━━ Extracted records

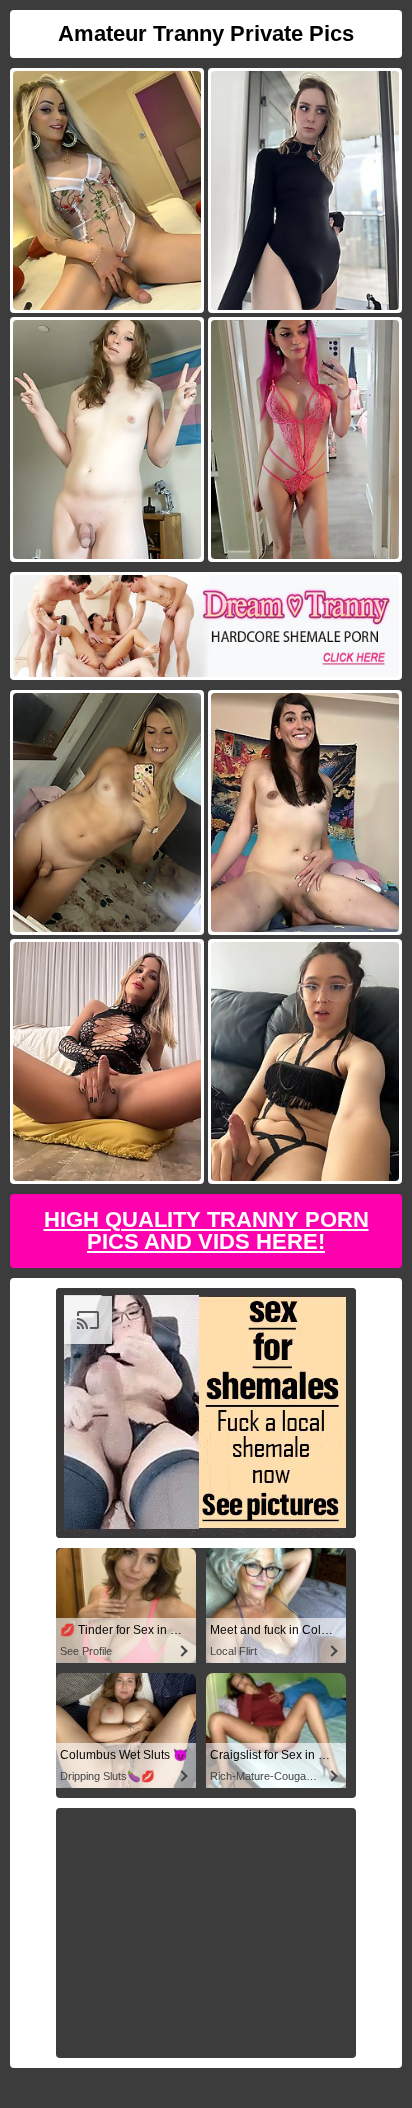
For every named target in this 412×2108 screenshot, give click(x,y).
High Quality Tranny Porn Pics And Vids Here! (206, 1230)
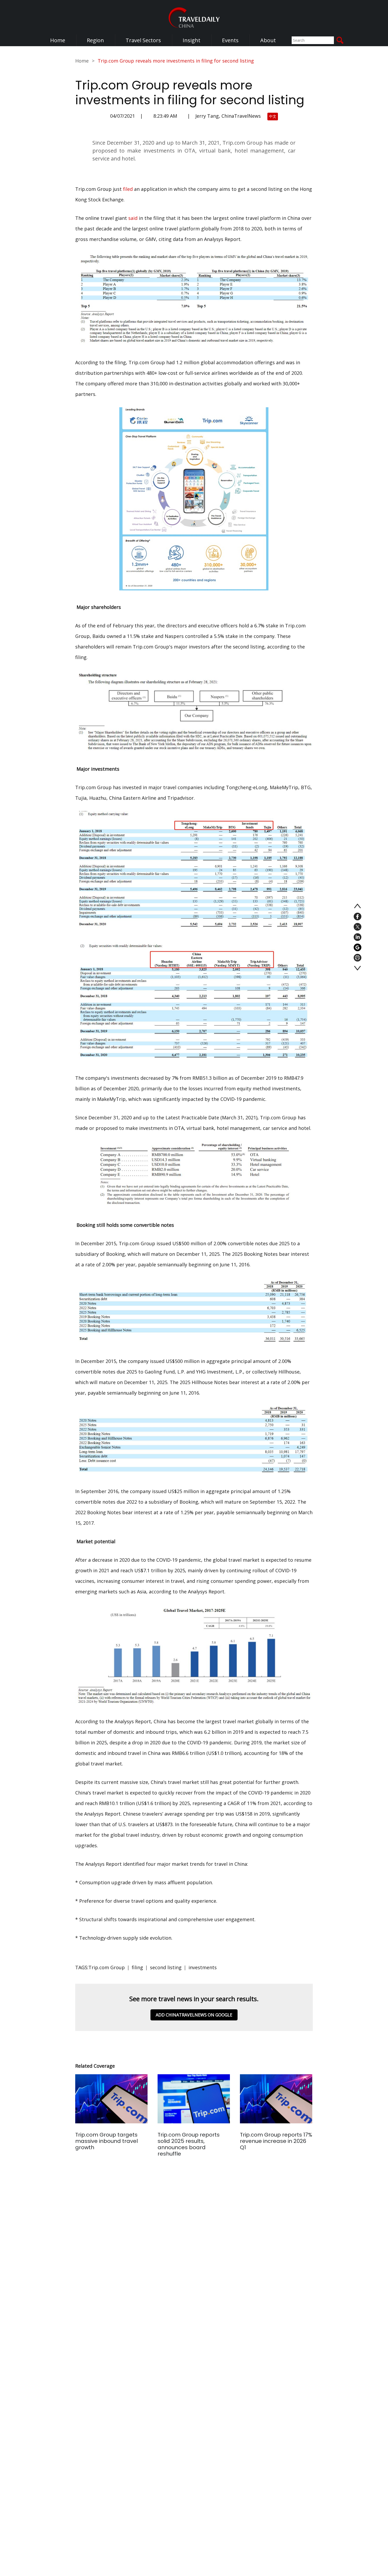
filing (137, 1967)
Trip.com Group (106, 1967)
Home (57, 40)
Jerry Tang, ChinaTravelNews (228, 116)
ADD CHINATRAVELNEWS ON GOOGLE (194, 2015)
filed (128, 189)
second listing (166, 1967)
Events (230, 40)
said (133, 218)
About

━━━━

All lines from the one containing "Home (57, 40)" through the end of the data, and no others, are to be given again word for word.

» **Solution below**:
Home (57, 40)
Jerry Tang, ChinaTravelNews (228, 116)
ADD CHINATRAVELNEWS ON GOOGLE (194, 2015)
filed (128, 189)
second listing (166, 1967)
Events (230, 40)
said (133, 218)
About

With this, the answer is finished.